Nul doute que les Angevins aient disposé là d’un établissement modèle, à en juger déjà par la noble apparence de la façade du bâtiment, donnant sur un jardin à l’intérieur d’un îlot d’immeubles. Le docteur Jean-Baptiste Renier, dans un rapport lu à la Société industrielle lors de la séance du 13 juillet 1840, se montre très élogieux à son égard :

« Le bâtiment consacré aux bains du Mail a la forme d’un fer à cheval : […] on y entre par le passage des Aix et par la rue Basse-du-Mail ; cette entrée est agréable et révèle une grande ville. En tirant tout le parti possible du terrain pour les constructions, on a cependant ménagé une large place à l’air et au soleil. Quelque peu de verdure, des fleurs, un jet d’eau s’élevant à une assez grande hauteur, ne laissent pas que de faire plaisir à la vue. Les cabinets du rez-de-chaussée et du premier étage à gauche sont réservés aux dames ; le côté droit est destiné aux hommes ; tous sont peints, planchéiés et sans humidité […] Les lits de repos, les appareils à fumigations, à bains de vapeur et d’eau médicamenteuse, à douches de différentes espèces, nous ont semblé très satisfaisants et très propres à remplir les indications du médecin. […] M. Jamin-Rozé a bien mérité de ses concitoyens […] »

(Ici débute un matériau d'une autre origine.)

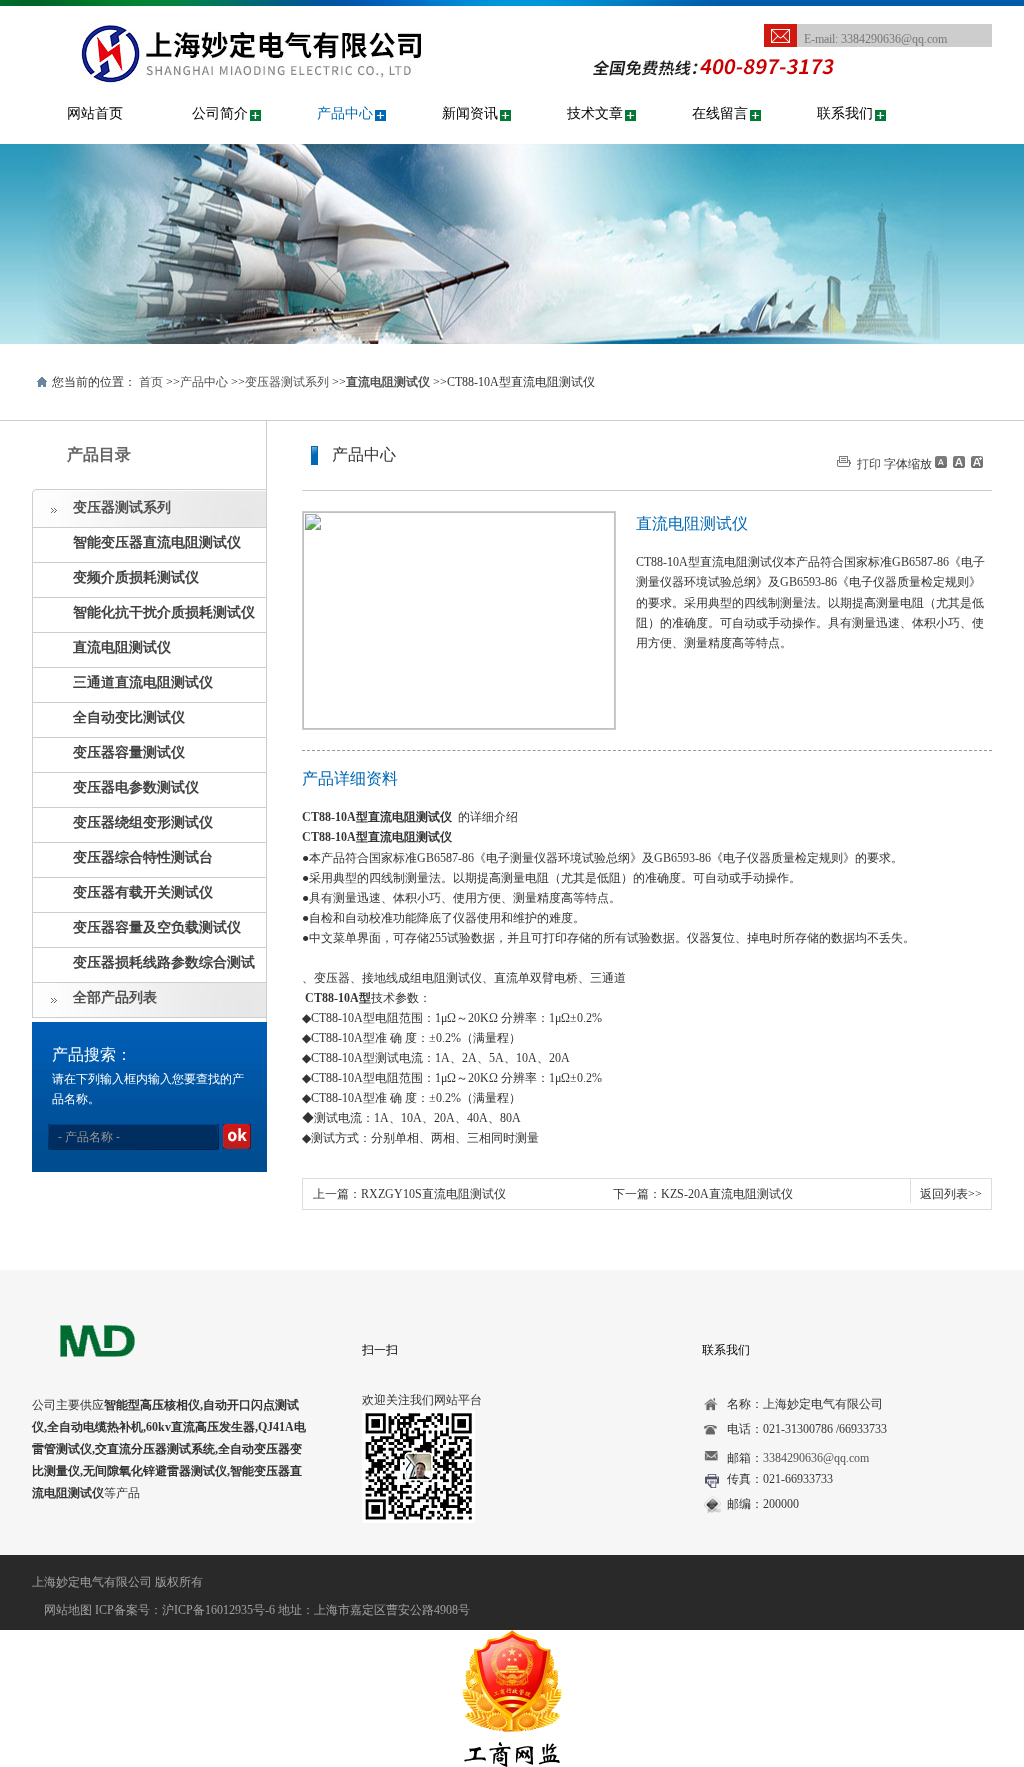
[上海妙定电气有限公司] (296, 21)
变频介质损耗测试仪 (136, 577)
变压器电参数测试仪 (136, 787)
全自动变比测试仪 (129, 717)
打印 (869, 464)
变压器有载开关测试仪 (143, 892)
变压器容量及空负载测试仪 (157, 927)
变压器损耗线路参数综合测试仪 (144, 969)
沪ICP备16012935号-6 (218, 1610)
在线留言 (720, 113)
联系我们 (845, 113)
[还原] (958, 462)
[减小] (941, 462)
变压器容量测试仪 (129, 752)
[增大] (975, 462)
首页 (151, 382)
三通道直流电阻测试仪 (143, 682)
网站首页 (95, 113)
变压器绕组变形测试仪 (143, 822)
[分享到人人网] (168, 1542)
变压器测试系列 (287, 382)
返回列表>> (951, 1194)
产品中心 (345, 113)
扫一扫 (380, 1350)
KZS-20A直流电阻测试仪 (727, 1194)
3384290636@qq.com (894, 39)
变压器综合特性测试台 (143, 857)
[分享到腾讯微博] (137, 1542)
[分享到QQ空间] (75, 1542)
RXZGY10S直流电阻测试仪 (433, 1194)
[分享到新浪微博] (106, 1542)
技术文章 (595, 113)
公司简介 (220, 113)
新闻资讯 (470, 113)
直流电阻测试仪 (122, 647)
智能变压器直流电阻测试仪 (157, 542)
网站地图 (68, 1610)
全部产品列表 (115, 997)
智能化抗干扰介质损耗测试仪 (164, 612)
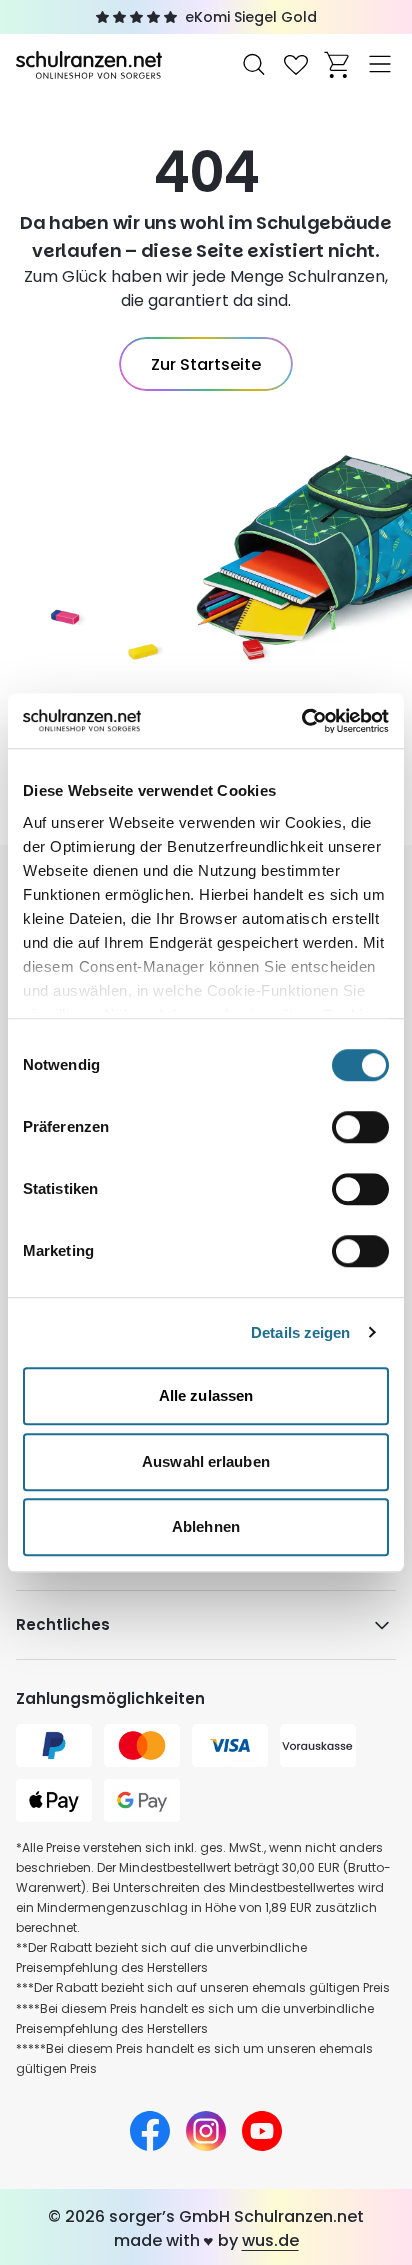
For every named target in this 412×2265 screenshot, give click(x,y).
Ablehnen (206, 1526)
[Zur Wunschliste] (296, 64)
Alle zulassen (206, 1395)
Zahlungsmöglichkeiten (110, 1698)
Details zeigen (300, 1332)
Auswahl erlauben (206, 1461)
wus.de (270, 2240)
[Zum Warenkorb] (338, 64)
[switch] (360, 1127)
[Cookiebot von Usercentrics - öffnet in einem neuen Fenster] (301, 721)
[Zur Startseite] (91, 63)
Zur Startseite (206, 364)
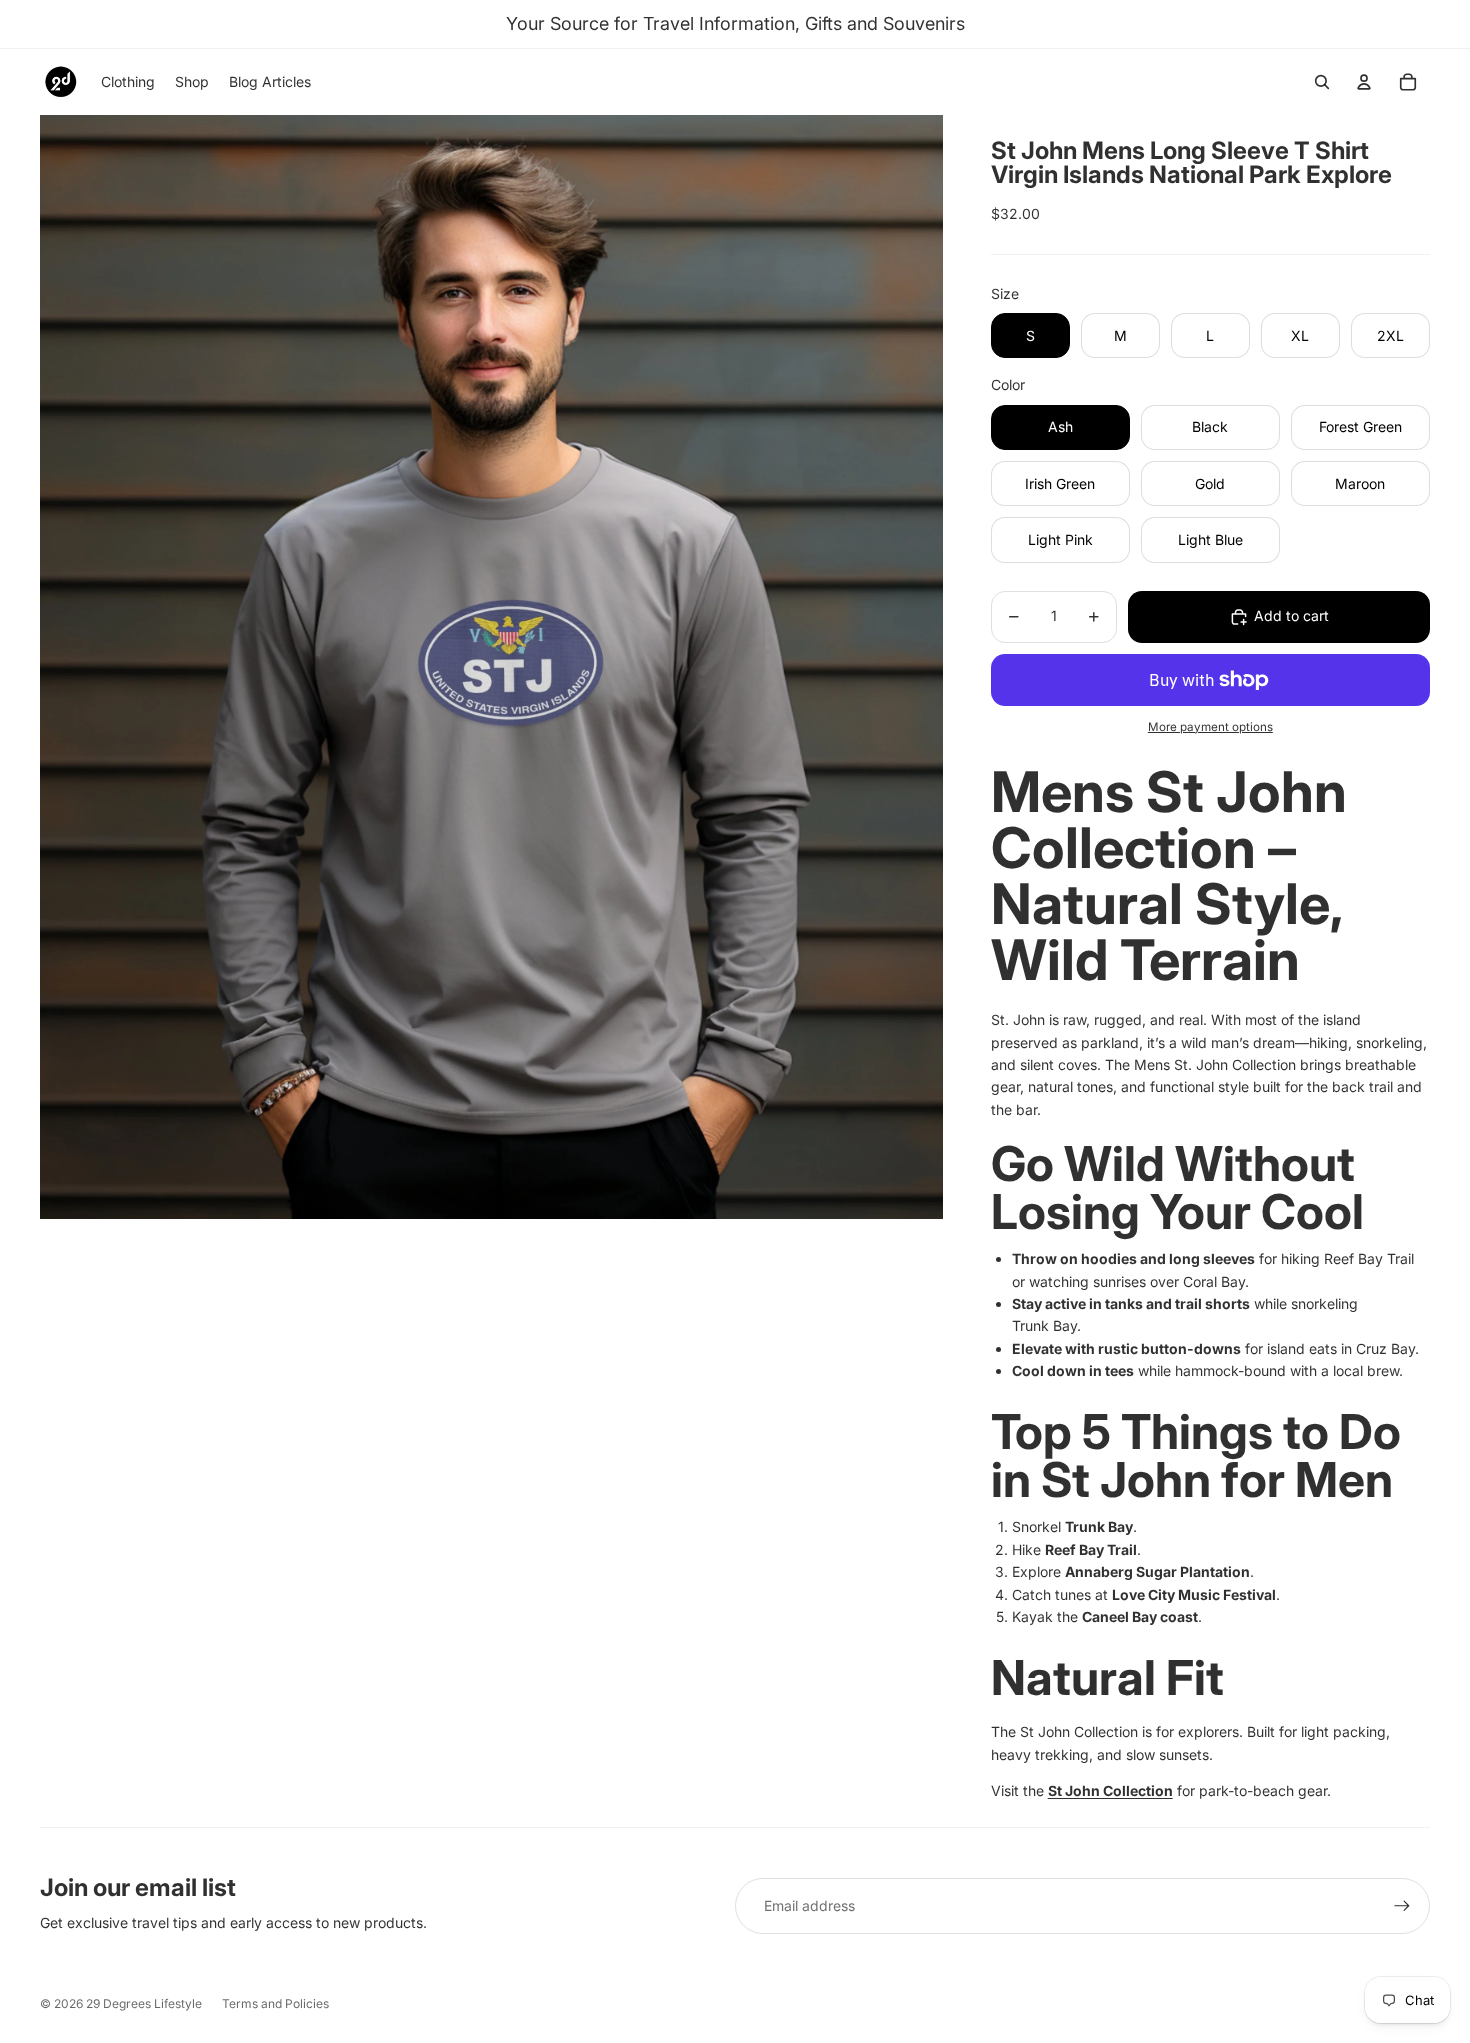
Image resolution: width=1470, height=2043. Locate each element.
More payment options (1210, 727)
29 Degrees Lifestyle (144, 2003)
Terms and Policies (275, 2003)
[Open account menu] (1364, 82)
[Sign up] (1402, 1906)
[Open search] (1322, 82)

Ses mérites sont d’autant plus grands qu’il s’est engagé à ne demander aux pauvres qu’une modique contribution.  Jamin-Rozé fait ainsi fonctionner ses bains, baptisés Bains Valdemaine, jusqu’en 1853. Il les loue alors à René Boireau, déjà entrepreneur des bains du Grand Pont, rue Beaurepaire.

L’ouverture des Bains Flore, rue Saint-Maurille, le 10 avril 1856, suscite une concurrence. Aussitôt, René Boireau riposte par de nouveaux tarifs. Le bain complet est annoncé à 0,75 francs, alors qu’aux Bains Flore, il est à 1 franc ! Les bains Jamin-Rozé ne sont pas tués par la concurrence, mais par le prolongement de la rue Valdemaine jusqu’à celle du Mail (portion dénommée rue Parcheminerie en 1874) qui les emporte complètement en 1869.